Assistimos hoje a uma defesa (muitas das vezes claramente exagerada) da vida animal – daquela selvagem e também dos chamados “animais domésticos”.
Olhando para os exageros, dou não raras vezes comigo a pensar que a vida animal é hoje mais bem defendida que a própria vida humana. Fora os casos de solidão (que não são raros) em que os animais constituem uma companhia, muitas vezes os bons tratos para com eles constituem simplesmente uma forma de ostentar riqueza, poder. Os animais são mostrados como jóia de luxo, “ornamento”, mostrando a todos o poder dos respectivos donos. Os outros seres humanos, os pobres que se encontram pelas ruas ou os doentes, são por aqueles tratados como um nada: é que a vida dos pobres ou dos doentes não é sua propriedade, escapa ao seu controle, não pode ser ostentada como “ornamento” – ainda que pobre ou sofredora, é uma vida que vale por si mesma.

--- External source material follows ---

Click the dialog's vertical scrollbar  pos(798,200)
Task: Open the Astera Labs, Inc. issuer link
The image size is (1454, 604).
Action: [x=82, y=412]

É que a dignidade própria de cada vida humana, qualquer que ela seja e qualquer que seja o modo como ela possa ser vivida está muito acima daquilo que alguma lei possa declarar ou reconhecer: aliás, a vida humana é o fundamento da própria lei. Se não a defendemos desde o início no ventre materno até ao seu fim natural pomos em causa todo o viver em sociedade. Passamos a ser “lobos” uns dos outros.

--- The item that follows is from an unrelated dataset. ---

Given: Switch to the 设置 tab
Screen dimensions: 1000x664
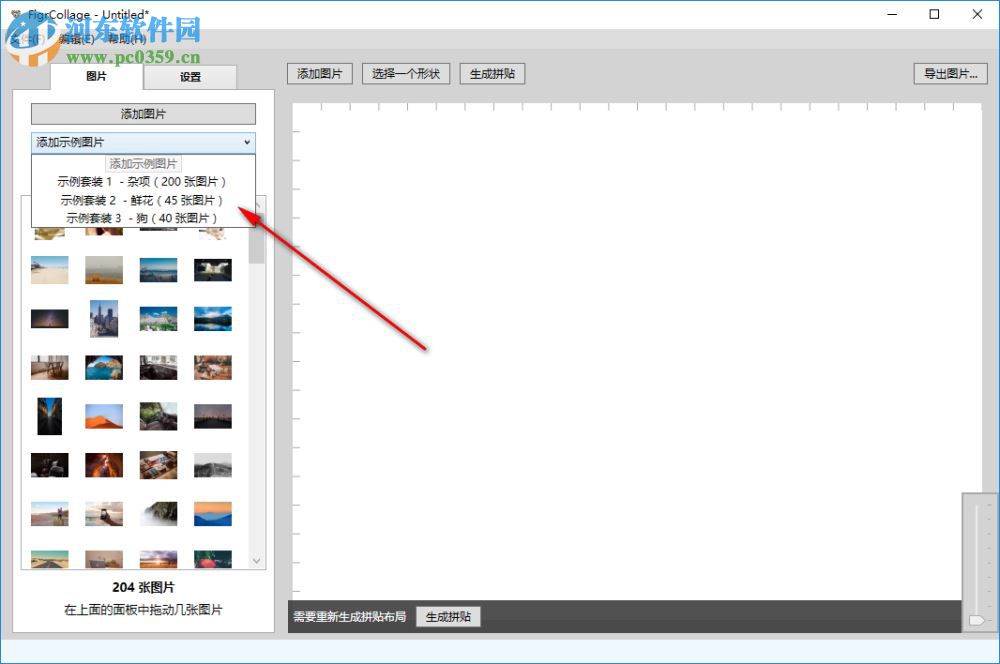Looking at the screenshot, I should click(190, 76).
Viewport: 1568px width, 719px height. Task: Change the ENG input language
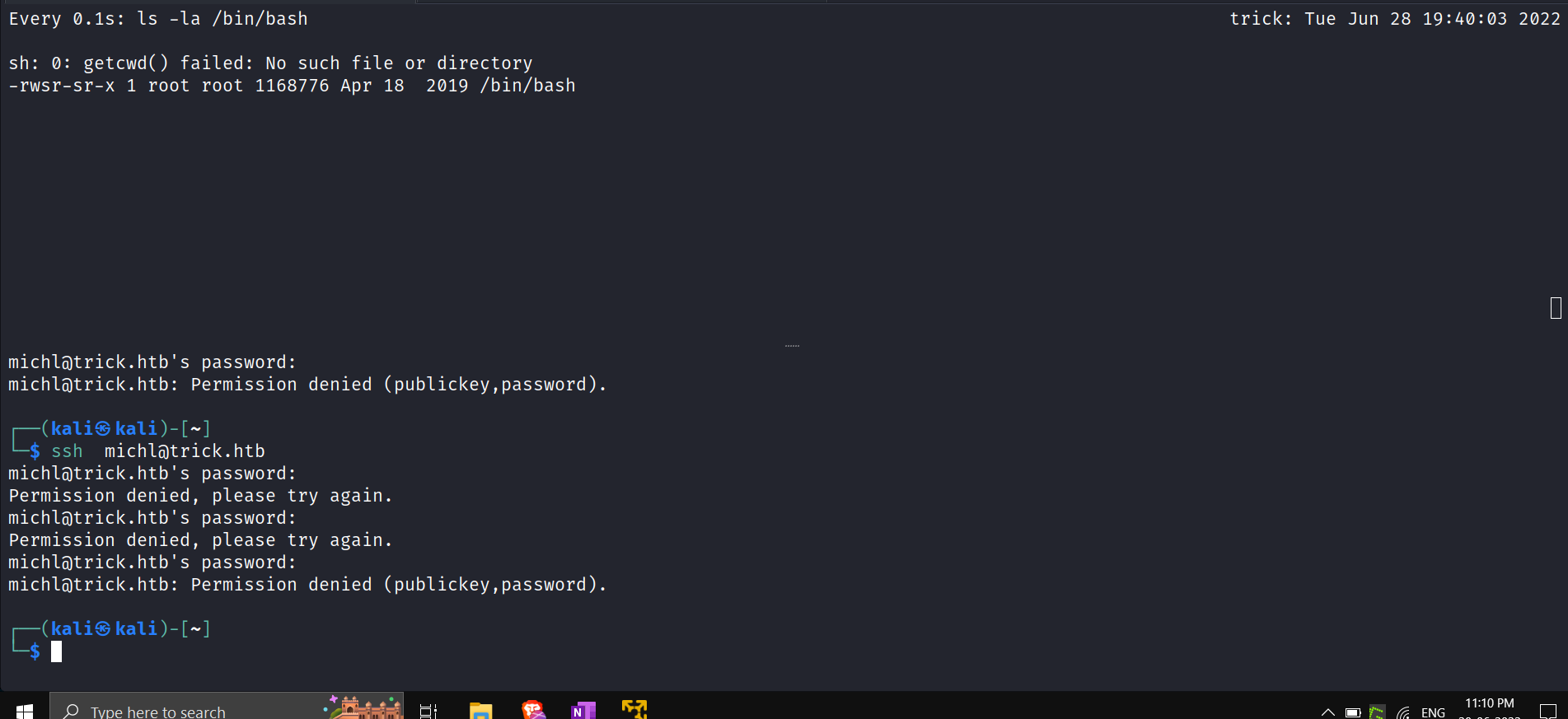pyautogui.click(x=1433, y=712)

Toda a vida humana (e só dela podemos afirmar isto) vale a pena ser vivida. O sofrimento não faz com que a vida humana se torne menos digna; as dificuldades de comunicar e de estar com os demais por causa de alguma doença tornam a vida mais frágil, mas não nos desobrigam da sua responsabilidade – pelo contrário. E não se trata apenas da responsabilidade que o próprio tem de a defender, preservar e viver, mas também da responsabilidade de toda a sociedade.
De um cão, somos donos (já nos querem fazer acreditar que somos apenas “tutores”!). Podemos e devemos decidir sobre ele – certamente, com o dever de o tratarmos sempre com humanidade, não esquecendo que isso implica considerá-lo como “animal”, como cão. Mas da vida humana ninguém, nem o próprio nem a sociedade (e muito menos o Estado) se podem arrogar o direito de decidir. Não somos donos da vida de ninguém, nem sequer da própria vida. Como gosta de recordar o Papa Francisco, não existe vida humana descartável: nem a dos imigrantes, nem a dos pobres, nem a dos doentes, ainda que terminais.
É verdade que a superioridade de uma civilização se mostra também no modo como trata os animais. Contudo, a grandeza de uma civilização mostra-se, antes de mais, no modo como defende a vida humana em todas as suas dimensões. E a nossa civilização (o nosso modo de viver) ocidental tem estado, claramente, a resvalar para o abismo.